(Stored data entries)
▼

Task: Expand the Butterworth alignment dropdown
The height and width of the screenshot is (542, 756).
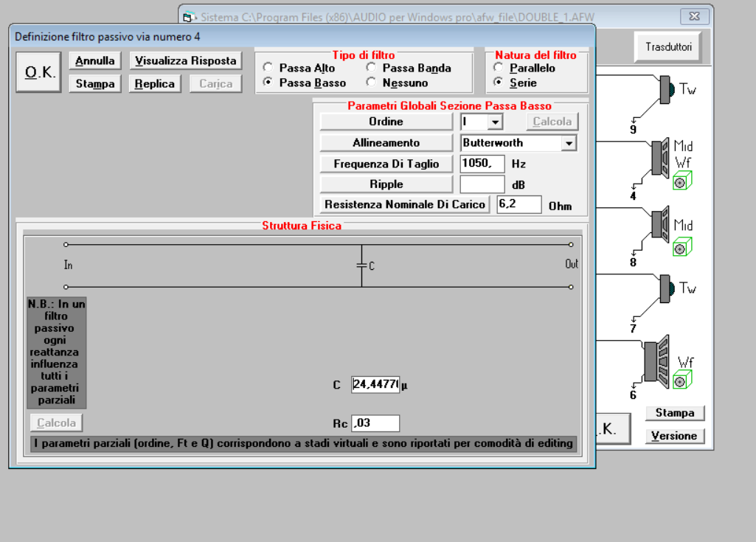Action: (x=569, y=143)
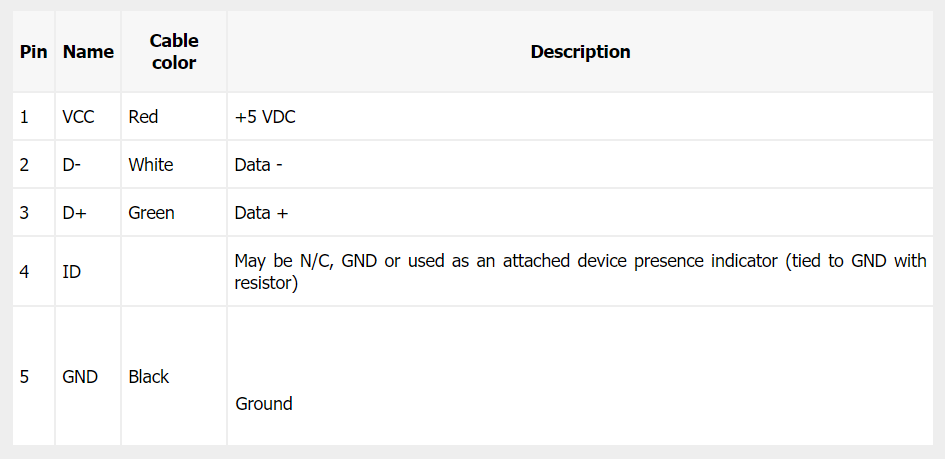Click the Black cable color cell

coord(149,377)
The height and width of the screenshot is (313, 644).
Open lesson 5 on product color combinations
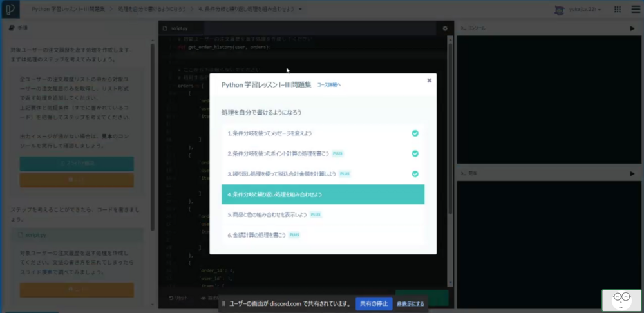click(267, 214)
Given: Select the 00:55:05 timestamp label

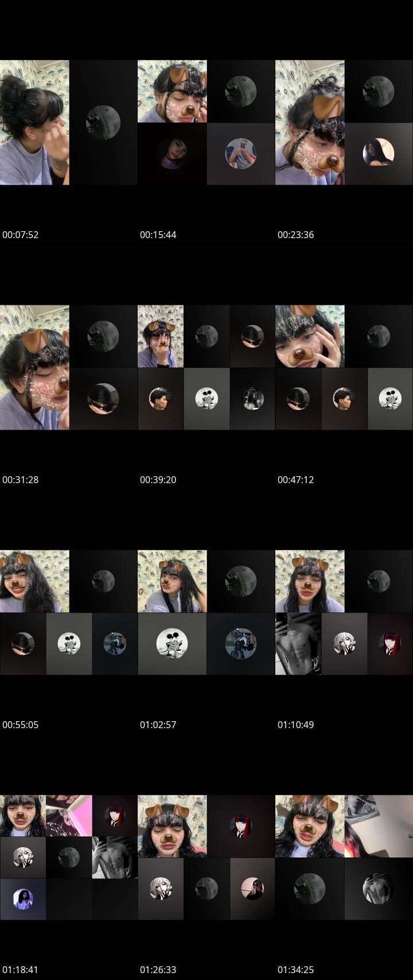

▲

• [Goal of the exercise]:
All entries above are to be reproduced exactly, with no pictures.

• [Response to this exercise]:
Task: Expand the Butterworth alignment dropdown
The height and width of the screenshot is (542, 756).
Action: (x=569, y=143)
Click the Black cable color cell

coord(149,377)
The height and width of the screenshot is (313, 644).
Open lesson 5 on product color combinations
click(267, 214)
Given: Select the 00:55:05 timestamp label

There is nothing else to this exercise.